• **Directions**
Only the number is wanted: count the lines in the data with "accomplish" in them.

• **Information provided**
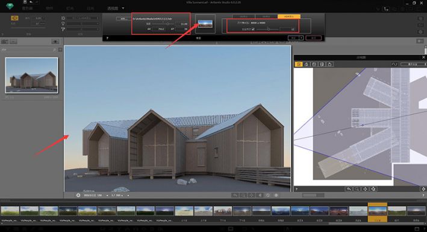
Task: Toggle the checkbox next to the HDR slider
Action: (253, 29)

---

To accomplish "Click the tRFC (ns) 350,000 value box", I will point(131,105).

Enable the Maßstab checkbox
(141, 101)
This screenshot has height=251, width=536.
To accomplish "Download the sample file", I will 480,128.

• **Solution below**
2